[Task instructions]
Nothing but the lines from the one containing "Task: Pick the 10 to 15 mm blue legend swatch" through the one containing "Task: Click the In network savings amount", both included, should be given again, each exactly as written below.
*** Extracted information ***
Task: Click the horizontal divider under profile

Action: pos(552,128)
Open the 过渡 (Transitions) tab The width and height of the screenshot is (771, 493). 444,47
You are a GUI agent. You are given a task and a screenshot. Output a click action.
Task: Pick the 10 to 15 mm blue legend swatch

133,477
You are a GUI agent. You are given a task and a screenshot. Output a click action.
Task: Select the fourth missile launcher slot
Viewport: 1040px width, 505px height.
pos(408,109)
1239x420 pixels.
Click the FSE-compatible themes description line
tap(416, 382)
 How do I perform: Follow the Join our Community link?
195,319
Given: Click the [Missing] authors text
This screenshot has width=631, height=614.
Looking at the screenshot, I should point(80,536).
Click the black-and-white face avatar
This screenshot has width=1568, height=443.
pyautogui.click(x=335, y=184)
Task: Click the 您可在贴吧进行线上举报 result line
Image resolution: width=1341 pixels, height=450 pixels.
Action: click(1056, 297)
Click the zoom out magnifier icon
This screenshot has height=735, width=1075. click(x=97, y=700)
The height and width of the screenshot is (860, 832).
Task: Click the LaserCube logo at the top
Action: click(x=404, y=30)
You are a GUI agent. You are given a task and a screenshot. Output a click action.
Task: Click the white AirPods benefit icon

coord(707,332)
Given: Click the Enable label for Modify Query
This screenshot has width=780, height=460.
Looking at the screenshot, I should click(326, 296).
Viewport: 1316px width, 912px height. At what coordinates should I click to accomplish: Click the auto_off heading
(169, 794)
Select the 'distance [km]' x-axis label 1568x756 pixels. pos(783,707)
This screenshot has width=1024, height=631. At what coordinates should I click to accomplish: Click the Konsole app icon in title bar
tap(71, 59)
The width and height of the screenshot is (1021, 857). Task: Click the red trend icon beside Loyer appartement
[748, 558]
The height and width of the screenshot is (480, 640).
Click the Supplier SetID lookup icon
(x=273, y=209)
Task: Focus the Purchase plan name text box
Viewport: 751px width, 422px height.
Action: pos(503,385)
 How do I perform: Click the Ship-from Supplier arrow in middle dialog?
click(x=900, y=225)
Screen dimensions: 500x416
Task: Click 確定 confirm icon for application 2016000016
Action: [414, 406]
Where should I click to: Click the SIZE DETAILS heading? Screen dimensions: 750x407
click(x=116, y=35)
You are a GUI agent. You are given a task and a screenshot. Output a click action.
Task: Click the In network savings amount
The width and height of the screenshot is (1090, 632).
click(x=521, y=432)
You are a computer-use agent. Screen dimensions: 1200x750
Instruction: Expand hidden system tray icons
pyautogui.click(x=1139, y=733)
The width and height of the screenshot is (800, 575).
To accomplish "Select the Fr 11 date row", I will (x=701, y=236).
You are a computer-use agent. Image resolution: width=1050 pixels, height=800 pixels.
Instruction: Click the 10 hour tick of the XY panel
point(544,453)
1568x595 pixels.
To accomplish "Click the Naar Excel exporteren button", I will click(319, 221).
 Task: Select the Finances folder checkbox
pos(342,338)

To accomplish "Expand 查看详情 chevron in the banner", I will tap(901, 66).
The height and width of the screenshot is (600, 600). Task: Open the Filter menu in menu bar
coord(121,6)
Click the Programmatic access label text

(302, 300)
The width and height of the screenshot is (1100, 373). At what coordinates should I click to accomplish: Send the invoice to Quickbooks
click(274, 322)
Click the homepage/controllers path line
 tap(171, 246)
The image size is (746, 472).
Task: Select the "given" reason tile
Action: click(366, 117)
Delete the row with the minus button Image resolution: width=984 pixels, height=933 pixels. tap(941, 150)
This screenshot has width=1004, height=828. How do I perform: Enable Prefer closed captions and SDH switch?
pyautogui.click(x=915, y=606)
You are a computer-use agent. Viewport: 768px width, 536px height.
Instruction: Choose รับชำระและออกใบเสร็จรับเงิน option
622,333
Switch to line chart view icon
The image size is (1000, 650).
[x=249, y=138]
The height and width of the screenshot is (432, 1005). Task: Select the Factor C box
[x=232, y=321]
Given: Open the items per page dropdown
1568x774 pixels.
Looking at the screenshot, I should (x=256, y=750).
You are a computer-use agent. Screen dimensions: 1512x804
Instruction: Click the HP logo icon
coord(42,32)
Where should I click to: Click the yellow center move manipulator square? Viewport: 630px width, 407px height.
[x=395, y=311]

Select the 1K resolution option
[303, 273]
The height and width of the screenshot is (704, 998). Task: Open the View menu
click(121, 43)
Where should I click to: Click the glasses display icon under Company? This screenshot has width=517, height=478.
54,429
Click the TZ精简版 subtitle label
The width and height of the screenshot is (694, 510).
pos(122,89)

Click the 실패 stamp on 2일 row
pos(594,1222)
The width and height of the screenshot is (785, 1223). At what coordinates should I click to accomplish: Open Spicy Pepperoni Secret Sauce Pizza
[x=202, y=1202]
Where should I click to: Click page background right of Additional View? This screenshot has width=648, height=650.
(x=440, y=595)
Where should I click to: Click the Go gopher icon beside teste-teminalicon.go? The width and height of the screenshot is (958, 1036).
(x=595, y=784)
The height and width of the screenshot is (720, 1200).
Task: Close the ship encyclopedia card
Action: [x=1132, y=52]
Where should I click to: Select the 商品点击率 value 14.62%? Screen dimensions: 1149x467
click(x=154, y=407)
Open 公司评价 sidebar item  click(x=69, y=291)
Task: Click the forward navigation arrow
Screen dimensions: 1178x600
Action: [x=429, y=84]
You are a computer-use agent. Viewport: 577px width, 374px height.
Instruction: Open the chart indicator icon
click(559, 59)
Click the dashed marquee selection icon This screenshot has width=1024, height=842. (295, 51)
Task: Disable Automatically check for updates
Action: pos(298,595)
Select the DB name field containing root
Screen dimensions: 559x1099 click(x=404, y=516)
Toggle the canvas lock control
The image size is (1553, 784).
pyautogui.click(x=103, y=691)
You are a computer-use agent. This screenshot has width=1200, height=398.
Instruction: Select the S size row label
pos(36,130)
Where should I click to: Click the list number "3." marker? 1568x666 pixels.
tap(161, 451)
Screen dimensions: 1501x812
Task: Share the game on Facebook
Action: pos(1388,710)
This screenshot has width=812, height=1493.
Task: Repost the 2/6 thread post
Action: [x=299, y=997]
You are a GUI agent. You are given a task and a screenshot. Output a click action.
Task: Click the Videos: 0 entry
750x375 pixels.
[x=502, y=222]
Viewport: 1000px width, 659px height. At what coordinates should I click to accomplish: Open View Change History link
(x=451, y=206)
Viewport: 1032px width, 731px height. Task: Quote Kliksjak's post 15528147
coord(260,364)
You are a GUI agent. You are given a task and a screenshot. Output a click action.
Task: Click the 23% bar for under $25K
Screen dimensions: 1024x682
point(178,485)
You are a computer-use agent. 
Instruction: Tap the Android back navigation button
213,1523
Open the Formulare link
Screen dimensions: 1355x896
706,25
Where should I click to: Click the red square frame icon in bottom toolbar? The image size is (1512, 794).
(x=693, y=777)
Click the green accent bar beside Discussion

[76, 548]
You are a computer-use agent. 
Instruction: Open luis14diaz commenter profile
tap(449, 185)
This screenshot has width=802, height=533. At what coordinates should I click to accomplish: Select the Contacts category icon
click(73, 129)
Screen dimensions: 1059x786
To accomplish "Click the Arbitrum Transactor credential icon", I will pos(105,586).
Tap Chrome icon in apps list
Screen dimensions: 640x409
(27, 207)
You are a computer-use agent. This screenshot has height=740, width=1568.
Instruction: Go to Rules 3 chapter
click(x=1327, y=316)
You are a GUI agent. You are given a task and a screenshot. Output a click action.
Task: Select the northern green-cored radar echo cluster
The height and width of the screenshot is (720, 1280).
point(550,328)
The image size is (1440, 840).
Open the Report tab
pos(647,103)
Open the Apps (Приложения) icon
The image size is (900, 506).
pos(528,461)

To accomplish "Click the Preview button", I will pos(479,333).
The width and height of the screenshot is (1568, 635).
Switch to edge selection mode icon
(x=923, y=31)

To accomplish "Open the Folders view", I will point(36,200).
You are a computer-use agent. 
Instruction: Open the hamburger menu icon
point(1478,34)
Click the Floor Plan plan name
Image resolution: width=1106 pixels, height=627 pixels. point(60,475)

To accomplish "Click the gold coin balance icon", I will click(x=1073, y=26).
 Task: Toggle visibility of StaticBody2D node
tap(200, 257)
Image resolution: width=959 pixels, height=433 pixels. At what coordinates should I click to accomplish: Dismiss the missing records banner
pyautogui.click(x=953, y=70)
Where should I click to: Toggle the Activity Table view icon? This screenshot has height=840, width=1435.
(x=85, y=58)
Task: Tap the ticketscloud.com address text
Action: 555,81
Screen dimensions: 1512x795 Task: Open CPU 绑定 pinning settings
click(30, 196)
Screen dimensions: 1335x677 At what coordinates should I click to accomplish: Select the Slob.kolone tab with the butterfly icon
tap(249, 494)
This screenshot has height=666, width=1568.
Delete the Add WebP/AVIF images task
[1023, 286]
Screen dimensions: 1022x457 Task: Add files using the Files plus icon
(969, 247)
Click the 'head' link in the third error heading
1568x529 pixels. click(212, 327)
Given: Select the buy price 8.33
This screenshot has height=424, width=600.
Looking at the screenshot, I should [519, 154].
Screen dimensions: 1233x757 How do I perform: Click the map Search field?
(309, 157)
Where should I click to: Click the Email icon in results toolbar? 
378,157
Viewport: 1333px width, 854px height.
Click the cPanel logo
*** End of Extracted information ***
[Answer]
Task: Pick the 10 to 15 mm blue legend swatch

133,477
You are a GUI agent. You are given a task and a screenshot. Output a click action.
Task: Select the fourth missile launcher slot
Viewport: 1040px width, 505px height.
pos(408,109)
1239x420 pixels.
Click the FSE-compatible themes description line
tap(416, 382)
 How do I perform: Follow the Join our Community link?
195,319
Given: Click the [Missing] authors text
This screenshot has width=631, height=614.
Looking at the screenshot, I should point(80,536).
Click the black-and-white face avatar
This screenshot has width=1568, height=443.
pyautogui.click(x=335, y=184)
Task: Click the 您可在贴吧进行线上举报 result line
Image resolution: width=1341 pixels, height=450 pixels.
Action: click(1056, 297)
Click the zoom out magnifier icon
This screenshot has height=735, width=1075. click(x=97, y=700)
The height and width of the screenshot is (860, 832).
Task: Click the LaserCube logo at the top
Action: click(x=404, y=30)
You are a GUI agent. You are given a task and a screenshot. Output a click action.
Task: Click the white AirPods benefit icon

coord(707,332)
Given: Click the Enable label for Modify Query
This screenshot has width=780, height=460.
Looking at the screenshot, I should click(326, 296).
Viewport: 1316px width, 912px height. At what coordinates should I click to accomplish: Click the auto_off heading
(169, 794)
Select the 'distance [km]' x-axis label 1568x756 pixels. pos(783,707)
This screenshot has width=1024, height=631. At what coordinates should I click to accomplish: Click the Konsole app icon in title bar
tap(71, 59)
The width and height of the screenshot is (1021, 857). Task: Click the red trend icon beside Loyer appartement
[748, 558]
The height and width of the screenshot is (480, 640).
Click the Supplier SetID lookup icon
(x=273, y=209)
Task: Focus the Purchase plan name text box
Viewport: 751px width, 422px height.
Action: pos(503,385)
 How do I perform: Click the Ship-from Supplier arrow in middle dialog?
click(x=900, y=225)
Screen dimensions: 500x416
Task: Click 確定 confirm icon for application 2016000016
Action: [414, 406]
Where should I click to: Click the SIZE DETAILS heading? Screen dimensions: 750x407
click(x=116, y=35)
You are a GUI agent. You are given a task and a screenshot. Output a click action.
Task: Click the In network savings amount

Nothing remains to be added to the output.